- **Task to carry out**: From the symposium abstract below, transcribe word for word the passage running from "Chicago Theolgical Seminary" up to and including "answering this question.".

- **Provided text**:
════
Queer Studies Easter Symposium

Simposio de Estudios Queer de la Pascua

Mexico City/Ciudad de México

Abstracts/Resúmenes de ponencias 2008

 

Heterosexual Melancholia and the “Straight” Money-Shot

Bob Langjahr

Theology, Ethics and Human Sciences program

Chicago Theolgical Seminary

Why is it that in “heterosexual” pornography, regardless of the intended market of the fetishistic niche (i.e. anal, oral, blonde, other haircolor fetishes, small/big boobs, etc…,), final scenes conclude with a tight “money shot” of an erect, usually hairless, cock, the “cumming” on the body, usually the face of the female actor(s), which then spontaneously triggers a verbal reaction that one can suppose to signal her gratification, maybe even her orgasm (save rape base pornography)? There are a myriad of responses and readings that one could employ in answering this question. 

For the purposes of this paper, I will take a Butlerian psychoanalytic approach when reading these closing images of “straight” pornography. Within the psychoanalytic discourse, identity formation and one’s desire for the “other” are both “constructed” through loss.
════
- **Records supplied**:
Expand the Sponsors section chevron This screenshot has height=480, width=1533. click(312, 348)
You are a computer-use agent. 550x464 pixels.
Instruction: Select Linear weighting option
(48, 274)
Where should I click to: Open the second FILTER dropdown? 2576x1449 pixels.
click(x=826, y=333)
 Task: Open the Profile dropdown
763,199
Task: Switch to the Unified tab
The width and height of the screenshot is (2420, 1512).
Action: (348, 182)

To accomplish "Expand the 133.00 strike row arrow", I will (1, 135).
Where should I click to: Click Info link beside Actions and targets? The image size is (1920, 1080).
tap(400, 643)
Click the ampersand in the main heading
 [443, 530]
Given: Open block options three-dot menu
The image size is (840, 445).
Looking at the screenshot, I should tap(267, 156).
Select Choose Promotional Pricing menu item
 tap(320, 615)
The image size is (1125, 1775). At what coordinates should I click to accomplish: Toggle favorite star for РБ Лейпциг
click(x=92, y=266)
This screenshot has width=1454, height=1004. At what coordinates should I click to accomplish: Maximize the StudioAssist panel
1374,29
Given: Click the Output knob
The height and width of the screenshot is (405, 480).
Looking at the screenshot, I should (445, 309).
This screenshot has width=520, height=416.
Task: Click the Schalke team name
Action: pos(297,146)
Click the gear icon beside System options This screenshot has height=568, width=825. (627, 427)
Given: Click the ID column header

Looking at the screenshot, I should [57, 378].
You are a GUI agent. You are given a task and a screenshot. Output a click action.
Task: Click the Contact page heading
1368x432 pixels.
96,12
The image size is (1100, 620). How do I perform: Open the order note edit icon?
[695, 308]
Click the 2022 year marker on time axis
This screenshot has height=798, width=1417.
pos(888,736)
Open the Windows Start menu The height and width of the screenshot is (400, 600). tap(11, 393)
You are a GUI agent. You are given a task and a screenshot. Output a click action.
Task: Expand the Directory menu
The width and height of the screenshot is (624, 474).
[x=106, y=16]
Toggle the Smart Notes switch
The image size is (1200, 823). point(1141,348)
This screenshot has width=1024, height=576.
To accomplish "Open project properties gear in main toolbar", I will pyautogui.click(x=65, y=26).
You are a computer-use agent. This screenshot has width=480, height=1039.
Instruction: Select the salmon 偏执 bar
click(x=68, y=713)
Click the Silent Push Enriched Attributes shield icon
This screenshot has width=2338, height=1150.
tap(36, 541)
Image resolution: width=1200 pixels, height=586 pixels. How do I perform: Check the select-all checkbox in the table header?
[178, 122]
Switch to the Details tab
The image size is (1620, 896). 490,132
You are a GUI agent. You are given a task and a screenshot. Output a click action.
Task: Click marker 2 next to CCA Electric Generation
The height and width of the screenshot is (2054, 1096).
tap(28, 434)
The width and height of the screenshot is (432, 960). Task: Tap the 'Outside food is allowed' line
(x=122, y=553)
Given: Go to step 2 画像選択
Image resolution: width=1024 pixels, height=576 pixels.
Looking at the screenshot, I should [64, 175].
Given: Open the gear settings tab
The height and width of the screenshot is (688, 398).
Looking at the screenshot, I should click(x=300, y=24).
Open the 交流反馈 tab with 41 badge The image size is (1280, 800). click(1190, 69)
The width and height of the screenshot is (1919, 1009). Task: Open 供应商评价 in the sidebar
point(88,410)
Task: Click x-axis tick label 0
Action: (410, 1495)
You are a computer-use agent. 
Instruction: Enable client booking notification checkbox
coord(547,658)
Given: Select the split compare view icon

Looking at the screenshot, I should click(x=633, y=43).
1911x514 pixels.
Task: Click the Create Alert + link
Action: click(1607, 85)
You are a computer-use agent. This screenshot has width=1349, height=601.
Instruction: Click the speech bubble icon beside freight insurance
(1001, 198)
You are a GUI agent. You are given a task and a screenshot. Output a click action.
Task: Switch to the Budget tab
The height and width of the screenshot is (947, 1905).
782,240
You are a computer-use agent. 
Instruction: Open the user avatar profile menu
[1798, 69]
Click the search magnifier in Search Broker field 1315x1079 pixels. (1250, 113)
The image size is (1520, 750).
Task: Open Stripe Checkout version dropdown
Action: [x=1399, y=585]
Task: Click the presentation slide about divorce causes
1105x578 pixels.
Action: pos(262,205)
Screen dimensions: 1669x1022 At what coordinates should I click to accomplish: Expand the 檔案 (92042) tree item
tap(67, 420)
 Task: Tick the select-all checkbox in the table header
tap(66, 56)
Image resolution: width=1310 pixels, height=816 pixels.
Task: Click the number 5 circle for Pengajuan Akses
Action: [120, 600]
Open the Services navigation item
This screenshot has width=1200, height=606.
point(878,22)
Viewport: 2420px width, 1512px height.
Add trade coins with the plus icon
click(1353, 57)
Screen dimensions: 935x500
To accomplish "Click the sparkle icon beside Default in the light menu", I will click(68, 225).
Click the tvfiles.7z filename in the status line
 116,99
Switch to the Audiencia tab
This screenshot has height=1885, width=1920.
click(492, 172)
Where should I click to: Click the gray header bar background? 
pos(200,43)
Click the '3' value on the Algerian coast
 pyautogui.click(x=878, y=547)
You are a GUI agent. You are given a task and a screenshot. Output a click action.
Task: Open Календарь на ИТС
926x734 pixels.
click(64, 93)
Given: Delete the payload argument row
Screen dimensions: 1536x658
════
- **The response**:
Chicago Theolgical Seminary

Why is it that in “heterosexual” pornography, regardless of the intended market of the fetishistic niche (i.e. anal, oral, blonde, other haircolor fetishes, small/big boobs, etc…,), final scenes conclude with a tight “money shot” of an erect, usually hairless, cock, the “cumming” on the body, usually the face of the female actor(s), which then spontaneously triggers a verbal reaction that one can suppose to signal her gratification, maybe even her orgasm (save rape base pornography)? There are a myriad of responses and readings that one could employ in answering this question.